═════ DOCUMENT ═════

International director and executive search firm Egon Zehnder, the same group appointed to search for BT Investment Management’s new chief executive, will identify candidates for Centro.

“Whilst there’s no obvious indication as to why the two directors have decided not to renew their contracts, it may be taken by some market observers that the challenge of turning this company around is a significant one,” Lincoln Indicators chief executive and analyst Elio D’Amato said.

“Therefore, it may be of help to appoint someone with a fresh drive and a willingness to take on the hard job of turning Centro out of the quagmire it’s in.”

Lincoln rates the stock as being exposed to much higher than acceptable levels of financial risk, but D’Amato said the company could one day turn around.
 
“Every disaster is salvageable and Centro’s ability to succeed will depend on whether it can provide a solid value proposition, successfully sell down assets and repay its debts to creditors,” he said.

The stablisation Centro achieved under Rufrano’s leadership is a strong foundation for the company going forward, Centro chairman Paul Cooper said.

“With this in mind, the board has commenced the search for an Australia-based global chief executive with a minimum contract term of three years,” he said.

The company last month said the total decline in property valuations within its managed property portfolio was $2.62 billion for the six months to 30 June 2009.

═════ DATASET EXCERPTS ═════

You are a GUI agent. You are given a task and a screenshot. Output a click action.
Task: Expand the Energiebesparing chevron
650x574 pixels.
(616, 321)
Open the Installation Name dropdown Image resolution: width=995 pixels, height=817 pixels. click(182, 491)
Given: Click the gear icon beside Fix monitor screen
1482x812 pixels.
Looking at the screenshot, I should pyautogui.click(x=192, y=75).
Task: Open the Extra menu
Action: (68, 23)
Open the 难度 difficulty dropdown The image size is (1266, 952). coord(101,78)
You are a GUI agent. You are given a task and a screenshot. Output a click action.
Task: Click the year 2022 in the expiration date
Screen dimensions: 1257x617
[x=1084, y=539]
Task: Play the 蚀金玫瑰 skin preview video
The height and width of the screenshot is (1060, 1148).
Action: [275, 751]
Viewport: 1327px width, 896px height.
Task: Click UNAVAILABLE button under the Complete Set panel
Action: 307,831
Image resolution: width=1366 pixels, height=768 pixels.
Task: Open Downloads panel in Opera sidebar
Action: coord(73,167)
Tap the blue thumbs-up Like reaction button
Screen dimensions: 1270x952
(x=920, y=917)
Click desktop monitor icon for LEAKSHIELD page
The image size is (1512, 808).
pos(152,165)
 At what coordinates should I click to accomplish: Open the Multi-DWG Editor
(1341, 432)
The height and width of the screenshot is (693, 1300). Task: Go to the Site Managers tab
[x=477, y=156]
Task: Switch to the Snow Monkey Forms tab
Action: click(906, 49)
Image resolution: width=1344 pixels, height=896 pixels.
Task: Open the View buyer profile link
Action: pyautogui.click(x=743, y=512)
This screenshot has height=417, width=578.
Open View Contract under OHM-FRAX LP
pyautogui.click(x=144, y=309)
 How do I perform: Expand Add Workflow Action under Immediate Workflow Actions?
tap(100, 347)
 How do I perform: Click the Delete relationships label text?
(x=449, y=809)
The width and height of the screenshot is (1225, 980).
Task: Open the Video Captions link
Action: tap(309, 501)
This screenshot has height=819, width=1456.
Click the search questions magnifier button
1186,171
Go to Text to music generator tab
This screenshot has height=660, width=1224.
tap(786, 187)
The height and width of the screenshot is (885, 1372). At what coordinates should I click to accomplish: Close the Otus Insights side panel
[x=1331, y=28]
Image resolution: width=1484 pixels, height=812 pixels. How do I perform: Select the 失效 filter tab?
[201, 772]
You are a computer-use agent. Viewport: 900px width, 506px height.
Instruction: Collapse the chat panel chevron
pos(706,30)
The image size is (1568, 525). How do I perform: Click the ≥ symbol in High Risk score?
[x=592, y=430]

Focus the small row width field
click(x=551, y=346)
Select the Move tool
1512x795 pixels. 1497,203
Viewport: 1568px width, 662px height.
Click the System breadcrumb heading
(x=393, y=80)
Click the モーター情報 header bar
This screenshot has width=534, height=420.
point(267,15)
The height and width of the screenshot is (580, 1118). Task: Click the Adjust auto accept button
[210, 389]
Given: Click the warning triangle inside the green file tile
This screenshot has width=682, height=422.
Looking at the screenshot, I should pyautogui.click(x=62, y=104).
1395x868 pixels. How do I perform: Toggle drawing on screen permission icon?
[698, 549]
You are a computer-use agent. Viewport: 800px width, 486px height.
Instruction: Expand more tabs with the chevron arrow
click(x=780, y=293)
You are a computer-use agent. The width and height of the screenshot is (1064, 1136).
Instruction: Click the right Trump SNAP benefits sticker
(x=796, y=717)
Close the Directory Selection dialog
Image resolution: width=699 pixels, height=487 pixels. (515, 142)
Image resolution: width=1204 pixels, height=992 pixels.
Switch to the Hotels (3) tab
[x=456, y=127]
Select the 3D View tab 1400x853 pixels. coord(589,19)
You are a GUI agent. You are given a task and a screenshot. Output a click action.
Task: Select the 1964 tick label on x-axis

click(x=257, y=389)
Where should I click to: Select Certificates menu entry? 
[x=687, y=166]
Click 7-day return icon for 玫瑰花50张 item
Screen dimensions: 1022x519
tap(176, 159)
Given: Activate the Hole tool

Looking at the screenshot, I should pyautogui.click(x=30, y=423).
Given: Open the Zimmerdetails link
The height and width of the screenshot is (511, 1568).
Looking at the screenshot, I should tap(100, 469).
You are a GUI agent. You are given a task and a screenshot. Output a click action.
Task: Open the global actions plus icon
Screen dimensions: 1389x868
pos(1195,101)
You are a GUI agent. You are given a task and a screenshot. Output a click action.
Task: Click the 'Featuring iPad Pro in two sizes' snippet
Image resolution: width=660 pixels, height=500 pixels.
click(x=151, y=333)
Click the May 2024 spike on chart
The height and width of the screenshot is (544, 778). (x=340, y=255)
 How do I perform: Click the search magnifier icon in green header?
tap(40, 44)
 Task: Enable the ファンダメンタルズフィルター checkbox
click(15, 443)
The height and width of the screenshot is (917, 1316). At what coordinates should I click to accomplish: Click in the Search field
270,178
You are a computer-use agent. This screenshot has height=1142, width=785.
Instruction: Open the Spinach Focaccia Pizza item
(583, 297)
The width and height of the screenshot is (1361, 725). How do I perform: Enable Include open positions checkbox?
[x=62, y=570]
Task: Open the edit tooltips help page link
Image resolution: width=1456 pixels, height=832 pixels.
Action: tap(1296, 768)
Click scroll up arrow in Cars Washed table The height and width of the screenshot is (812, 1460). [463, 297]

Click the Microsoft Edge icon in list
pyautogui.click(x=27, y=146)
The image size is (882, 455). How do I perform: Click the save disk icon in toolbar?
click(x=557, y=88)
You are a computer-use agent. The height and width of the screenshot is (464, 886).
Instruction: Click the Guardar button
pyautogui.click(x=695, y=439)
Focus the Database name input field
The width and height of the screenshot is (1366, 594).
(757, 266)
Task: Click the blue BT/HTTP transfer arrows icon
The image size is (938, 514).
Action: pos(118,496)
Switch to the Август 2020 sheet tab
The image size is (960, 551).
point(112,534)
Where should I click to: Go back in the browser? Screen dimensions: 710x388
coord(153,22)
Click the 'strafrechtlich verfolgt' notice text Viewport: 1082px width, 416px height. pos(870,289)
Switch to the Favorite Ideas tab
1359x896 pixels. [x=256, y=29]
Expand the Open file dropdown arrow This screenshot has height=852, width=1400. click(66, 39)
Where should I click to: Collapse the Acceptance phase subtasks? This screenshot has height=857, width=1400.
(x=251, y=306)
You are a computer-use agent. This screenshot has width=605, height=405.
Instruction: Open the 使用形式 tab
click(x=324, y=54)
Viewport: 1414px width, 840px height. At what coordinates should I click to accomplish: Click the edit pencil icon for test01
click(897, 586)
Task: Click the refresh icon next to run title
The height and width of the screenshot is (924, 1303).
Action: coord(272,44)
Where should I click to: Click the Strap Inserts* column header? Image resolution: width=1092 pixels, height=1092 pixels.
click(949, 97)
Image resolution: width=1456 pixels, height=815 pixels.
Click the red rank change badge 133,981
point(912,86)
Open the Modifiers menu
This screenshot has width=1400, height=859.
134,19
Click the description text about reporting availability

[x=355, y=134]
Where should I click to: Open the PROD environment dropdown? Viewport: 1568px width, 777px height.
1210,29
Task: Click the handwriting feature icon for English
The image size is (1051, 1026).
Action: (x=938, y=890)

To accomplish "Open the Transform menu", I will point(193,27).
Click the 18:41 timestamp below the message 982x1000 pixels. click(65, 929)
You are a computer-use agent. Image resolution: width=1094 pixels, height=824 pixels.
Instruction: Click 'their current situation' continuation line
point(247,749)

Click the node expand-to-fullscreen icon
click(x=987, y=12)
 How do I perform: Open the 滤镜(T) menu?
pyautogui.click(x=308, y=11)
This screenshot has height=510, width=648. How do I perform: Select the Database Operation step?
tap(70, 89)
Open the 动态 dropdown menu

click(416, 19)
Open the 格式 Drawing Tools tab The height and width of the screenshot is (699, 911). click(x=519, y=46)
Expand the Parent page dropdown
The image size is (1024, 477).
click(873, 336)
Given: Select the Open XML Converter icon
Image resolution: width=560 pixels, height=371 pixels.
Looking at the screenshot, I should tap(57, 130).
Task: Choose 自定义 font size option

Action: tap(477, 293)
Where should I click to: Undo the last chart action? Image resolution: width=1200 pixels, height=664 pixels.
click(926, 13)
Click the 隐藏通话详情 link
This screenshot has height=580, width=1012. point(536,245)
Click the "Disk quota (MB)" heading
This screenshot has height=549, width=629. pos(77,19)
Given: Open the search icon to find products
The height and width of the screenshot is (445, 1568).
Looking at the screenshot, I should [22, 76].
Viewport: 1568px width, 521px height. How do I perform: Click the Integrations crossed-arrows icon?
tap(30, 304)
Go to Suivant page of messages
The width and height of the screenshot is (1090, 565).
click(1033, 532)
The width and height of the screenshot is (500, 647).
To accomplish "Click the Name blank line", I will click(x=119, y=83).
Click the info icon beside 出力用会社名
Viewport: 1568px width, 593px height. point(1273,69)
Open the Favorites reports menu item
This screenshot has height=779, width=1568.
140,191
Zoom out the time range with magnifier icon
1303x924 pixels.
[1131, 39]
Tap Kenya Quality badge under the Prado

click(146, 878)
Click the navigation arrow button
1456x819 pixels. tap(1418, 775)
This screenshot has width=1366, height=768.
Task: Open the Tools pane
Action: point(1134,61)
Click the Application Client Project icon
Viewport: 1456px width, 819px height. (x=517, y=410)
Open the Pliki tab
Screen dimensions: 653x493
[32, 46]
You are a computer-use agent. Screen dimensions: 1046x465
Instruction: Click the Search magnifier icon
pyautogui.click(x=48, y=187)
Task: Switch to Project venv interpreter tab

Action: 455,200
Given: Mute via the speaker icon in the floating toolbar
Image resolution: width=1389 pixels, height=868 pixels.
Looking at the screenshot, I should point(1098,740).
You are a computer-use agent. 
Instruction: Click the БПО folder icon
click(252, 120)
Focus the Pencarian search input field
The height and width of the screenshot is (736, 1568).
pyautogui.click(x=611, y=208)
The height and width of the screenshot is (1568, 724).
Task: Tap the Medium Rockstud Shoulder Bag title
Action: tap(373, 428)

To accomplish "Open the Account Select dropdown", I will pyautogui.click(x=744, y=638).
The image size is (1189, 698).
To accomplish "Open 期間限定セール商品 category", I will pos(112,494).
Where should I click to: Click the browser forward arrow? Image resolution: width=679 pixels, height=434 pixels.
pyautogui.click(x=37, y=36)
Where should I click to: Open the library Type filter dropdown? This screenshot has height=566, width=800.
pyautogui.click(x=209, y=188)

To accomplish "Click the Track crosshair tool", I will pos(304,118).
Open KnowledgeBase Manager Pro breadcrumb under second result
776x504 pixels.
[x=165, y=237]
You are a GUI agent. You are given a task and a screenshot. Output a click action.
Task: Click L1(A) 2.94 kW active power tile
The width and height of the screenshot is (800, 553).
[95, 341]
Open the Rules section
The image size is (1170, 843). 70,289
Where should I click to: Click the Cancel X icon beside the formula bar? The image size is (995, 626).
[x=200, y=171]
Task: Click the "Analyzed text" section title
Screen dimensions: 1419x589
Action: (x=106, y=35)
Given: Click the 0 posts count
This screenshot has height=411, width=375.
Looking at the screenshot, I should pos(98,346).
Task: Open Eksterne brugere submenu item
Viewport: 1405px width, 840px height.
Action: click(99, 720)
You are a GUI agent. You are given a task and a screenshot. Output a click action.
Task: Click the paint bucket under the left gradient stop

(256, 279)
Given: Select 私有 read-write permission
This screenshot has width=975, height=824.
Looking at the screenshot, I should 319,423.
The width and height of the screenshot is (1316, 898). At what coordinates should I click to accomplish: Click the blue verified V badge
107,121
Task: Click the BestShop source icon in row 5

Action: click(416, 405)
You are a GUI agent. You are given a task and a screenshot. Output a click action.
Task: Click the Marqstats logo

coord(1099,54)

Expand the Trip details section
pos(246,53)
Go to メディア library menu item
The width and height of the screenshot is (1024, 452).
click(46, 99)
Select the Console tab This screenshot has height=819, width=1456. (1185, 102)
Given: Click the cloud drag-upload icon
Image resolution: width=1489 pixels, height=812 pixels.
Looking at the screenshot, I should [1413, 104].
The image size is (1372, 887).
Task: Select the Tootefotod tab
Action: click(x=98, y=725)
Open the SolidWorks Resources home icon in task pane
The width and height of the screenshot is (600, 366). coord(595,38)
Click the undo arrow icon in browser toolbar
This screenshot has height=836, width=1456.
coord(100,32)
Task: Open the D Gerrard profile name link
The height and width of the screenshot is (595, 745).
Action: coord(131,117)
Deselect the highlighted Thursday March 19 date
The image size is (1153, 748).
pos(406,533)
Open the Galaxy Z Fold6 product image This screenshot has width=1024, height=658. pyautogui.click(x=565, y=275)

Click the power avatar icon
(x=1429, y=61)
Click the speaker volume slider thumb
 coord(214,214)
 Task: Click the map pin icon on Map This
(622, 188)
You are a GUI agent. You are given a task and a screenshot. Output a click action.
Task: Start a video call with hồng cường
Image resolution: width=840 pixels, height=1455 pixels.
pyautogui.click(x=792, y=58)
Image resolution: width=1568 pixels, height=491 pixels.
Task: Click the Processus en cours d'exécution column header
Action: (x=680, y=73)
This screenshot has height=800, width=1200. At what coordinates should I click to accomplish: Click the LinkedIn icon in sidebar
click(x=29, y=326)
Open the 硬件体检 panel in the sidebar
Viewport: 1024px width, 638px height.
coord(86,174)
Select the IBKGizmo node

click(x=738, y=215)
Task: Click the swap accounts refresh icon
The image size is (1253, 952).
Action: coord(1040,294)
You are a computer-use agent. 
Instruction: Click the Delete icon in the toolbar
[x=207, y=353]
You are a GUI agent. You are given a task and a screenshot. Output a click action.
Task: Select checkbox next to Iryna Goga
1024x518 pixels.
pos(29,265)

═════

According to the Centro excerpt, why does Elio D'Amato think it may help to appoint someone with a fresh drive? Answer in one to three sentences.

D'Amato says there is no obvious indication why the two directors chose not to renew their contracts, but some market observers may take it that turning the company around is a significant challenge. For that reason, someone with fresh drive and a willingness to take on that hard job could help pull Centro out of its quagmire.